(TASK INSTRUCTIONS)
In the records below, the part to copy starts at the line containing "Open the PIM module dropdown" and goes to the last line; output it exactly, without pictures.
+++ SUPPLIED ENTRIES +++
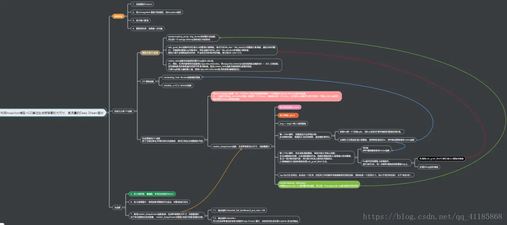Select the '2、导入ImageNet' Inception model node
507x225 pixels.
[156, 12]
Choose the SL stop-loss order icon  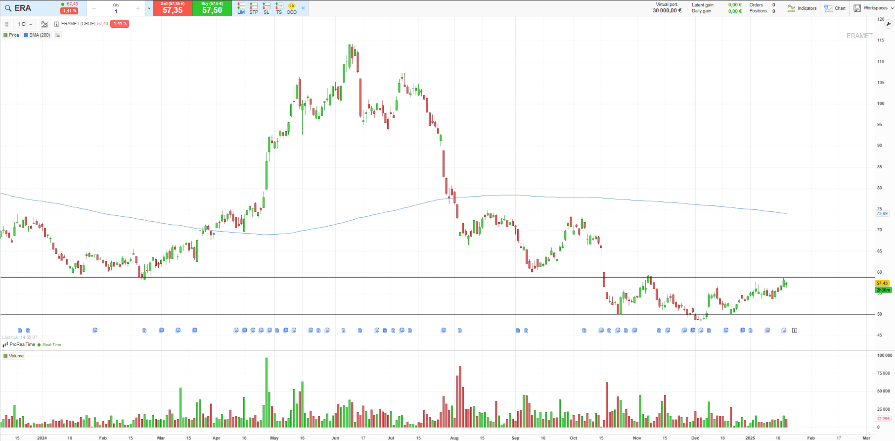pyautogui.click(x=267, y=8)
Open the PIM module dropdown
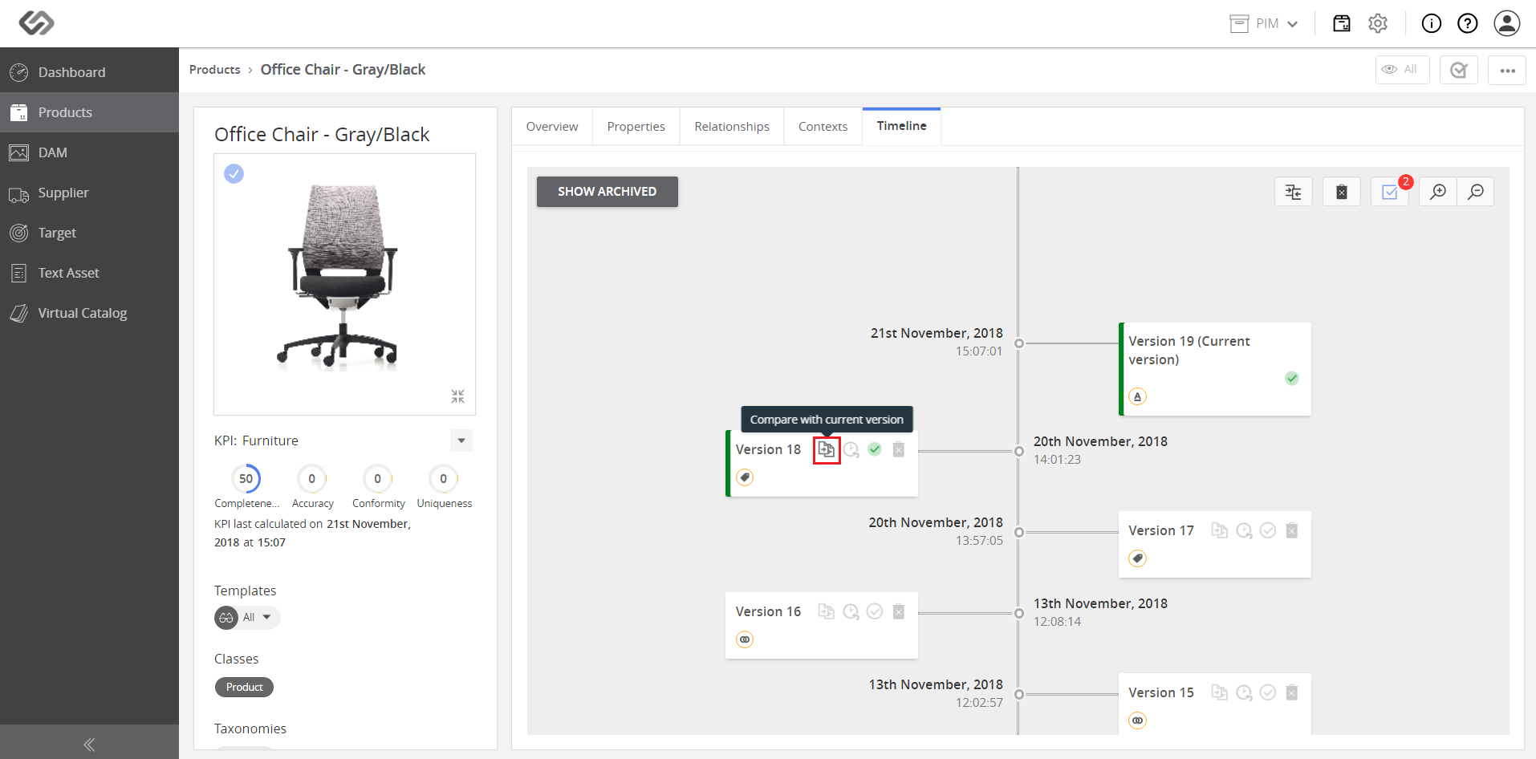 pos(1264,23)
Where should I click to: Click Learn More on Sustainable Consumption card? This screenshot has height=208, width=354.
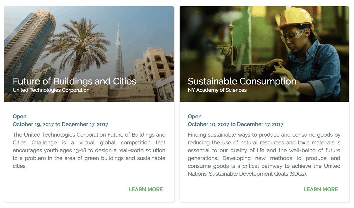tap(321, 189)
+++
(ANSWER SECTION)
Open the PIM module dropdown
 pos(1264,23)
Where should I click to: Click Learn More on Sustainable Consumption card? This screenshot has height=208, width=354.
tap(321, 189)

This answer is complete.